Elle se tut, mais le nom de Libby flotta dans le bunker ; la petite était désormais orpheline. Le heaume sentient devenait douloureusement tentant, alors Luke se força à le chasser de ses pensées. Comme un automate, il se leva, essuyant les larmes qui lui brûlaient les yeux.

-     Thalia est toujours à Orpen Mote?

Daisy hocha la tête. Alors, avant de ne plus en avoir la force, Luke dit aux deux autres de prendre soin de sa sœur, puis ouvrit un portail pour récupérer le corps de Gavar.

 Thalia réagit encore plus mal qu’il avait pu l’imaginer, et il se rendit compte de la stupidité à venir la voir directement. A la vue du cadavre, elle se mit à hurler, puis devint hystérique. Rien ne put la calmer et elle tenta même d’attaquer, mais fut repoussée par les défenses douées de Luke. L’Egale calme, impassible et hautaine de Kyneston n’existait plus.

Quand la mère de Sil commença à s’arracher les cheveux, les yeux fous, Luke sentit un début de crise de panique monter en lui. Qu’est-ce qu’il pouvait faire? Il tenta de ceinturer l’ex-Egale pour la forcer à se calmer, mais elle commença à hurler à l’aide, même si personne n’allait l’entendre. Les alentours d’Orpen Mote étaient fantomatiques comme le reste du pays, depuis que le Dôme avait disparu.

-     Mes FILS!!! s’époumona Thalia Jardine.

  Alors Luke eut une idée complètement stupide. Mais que pouvait-il faire d’autre? Thalia Jardine plongeait maintenant ses ongles dans la terre et s’en recouvrait les cheveux.

Il créa une porte et retourna dans le monde de Kilsaï, puis il saisit la femme et, malgré ses protestations, la força à passer le seuil. Derrière, les appartements de Sil étaient illuminés par un flot de soleil. L’Egal était assis sur le rebord de la fenêtre, observant son avant-bras d’un air absent.
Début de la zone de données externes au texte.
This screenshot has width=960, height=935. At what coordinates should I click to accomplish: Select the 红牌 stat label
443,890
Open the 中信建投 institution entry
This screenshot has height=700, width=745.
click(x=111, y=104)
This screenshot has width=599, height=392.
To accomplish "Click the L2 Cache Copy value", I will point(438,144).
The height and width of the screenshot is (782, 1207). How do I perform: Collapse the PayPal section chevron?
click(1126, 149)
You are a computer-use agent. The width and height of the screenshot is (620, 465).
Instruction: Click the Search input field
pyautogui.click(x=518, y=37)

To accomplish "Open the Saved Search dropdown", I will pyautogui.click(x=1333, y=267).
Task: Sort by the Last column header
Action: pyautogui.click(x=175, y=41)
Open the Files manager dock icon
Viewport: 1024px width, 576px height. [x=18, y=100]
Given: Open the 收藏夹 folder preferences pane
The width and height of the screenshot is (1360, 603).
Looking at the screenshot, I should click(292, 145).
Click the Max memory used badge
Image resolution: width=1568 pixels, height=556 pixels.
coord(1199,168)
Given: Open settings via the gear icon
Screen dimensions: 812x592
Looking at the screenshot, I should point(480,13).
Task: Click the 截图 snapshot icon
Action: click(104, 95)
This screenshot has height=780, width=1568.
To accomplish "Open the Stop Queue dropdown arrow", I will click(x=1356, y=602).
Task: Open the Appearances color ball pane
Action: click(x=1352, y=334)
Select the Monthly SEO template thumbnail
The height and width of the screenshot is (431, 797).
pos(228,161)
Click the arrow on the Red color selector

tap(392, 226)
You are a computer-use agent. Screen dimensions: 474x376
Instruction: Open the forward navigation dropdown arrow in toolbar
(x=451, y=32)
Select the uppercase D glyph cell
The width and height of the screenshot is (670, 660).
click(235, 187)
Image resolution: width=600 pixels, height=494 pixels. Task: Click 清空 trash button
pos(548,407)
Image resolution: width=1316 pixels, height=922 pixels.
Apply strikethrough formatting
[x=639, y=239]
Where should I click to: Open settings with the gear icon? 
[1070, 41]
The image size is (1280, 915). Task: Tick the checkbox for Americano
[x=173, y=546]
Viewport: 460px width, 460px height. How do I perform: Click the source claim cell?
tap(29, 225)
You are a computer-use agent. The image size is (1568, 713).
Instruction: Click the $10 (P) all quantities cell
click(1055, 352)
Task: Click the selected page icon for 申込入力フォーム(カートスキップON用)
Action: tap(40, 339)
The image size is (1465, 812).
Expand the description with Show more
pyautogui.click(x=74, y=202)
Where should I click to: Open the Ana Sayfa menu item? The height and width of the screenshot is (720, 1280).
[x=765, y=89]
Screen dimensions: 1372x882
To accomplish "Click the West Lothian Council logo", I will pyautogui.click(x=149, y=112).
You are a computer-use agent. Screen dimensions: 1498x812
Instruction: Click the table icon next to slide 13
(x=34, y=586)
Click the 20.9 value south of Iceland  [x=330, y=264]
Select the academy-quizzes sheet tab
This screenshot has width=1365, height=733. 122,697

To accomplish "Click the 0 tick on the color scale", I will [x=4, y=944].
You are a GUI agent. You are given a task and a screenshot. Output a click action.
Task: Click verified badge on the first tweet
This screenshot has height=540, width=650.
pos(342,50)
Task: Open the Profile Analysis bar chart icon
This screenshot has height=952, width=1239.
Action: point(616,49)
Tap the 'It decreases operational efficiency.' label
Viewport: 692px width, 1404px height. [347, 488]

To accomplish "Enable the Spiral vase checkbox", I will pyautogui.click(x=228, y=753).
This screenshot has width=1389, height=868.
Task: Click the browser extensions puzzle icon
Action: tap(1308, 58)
Il leva les yeux lorsque Luke apparut.

-     Je… Je ne savais pas quoi faire d’autre… bredouilla celui-ci.

Les cris s’éteignirent.

-     Mère? lâcha l’Egal, l’air complètement perdu.

-     Toi…? murmura Thalia en pointant un doigt tremblant dans sa direction.

Ses yeux roulèrent dans leurs orbites et elle s’évanouit.



Note de l'autrice Désolée, désolée, épargnez-moi s'il-vous-plaît! Pataper SVP! C'est la faute à la trilogie de Vic James, où tant de personnages passent aussi l'arme à gauche. :'( Relire ce chapitre a été très difficile, vraiment. En plus, coïncidence, des morceaux super tristes s'enchaînent en mode aléatoire sur Spotify alors que je poste ce texte.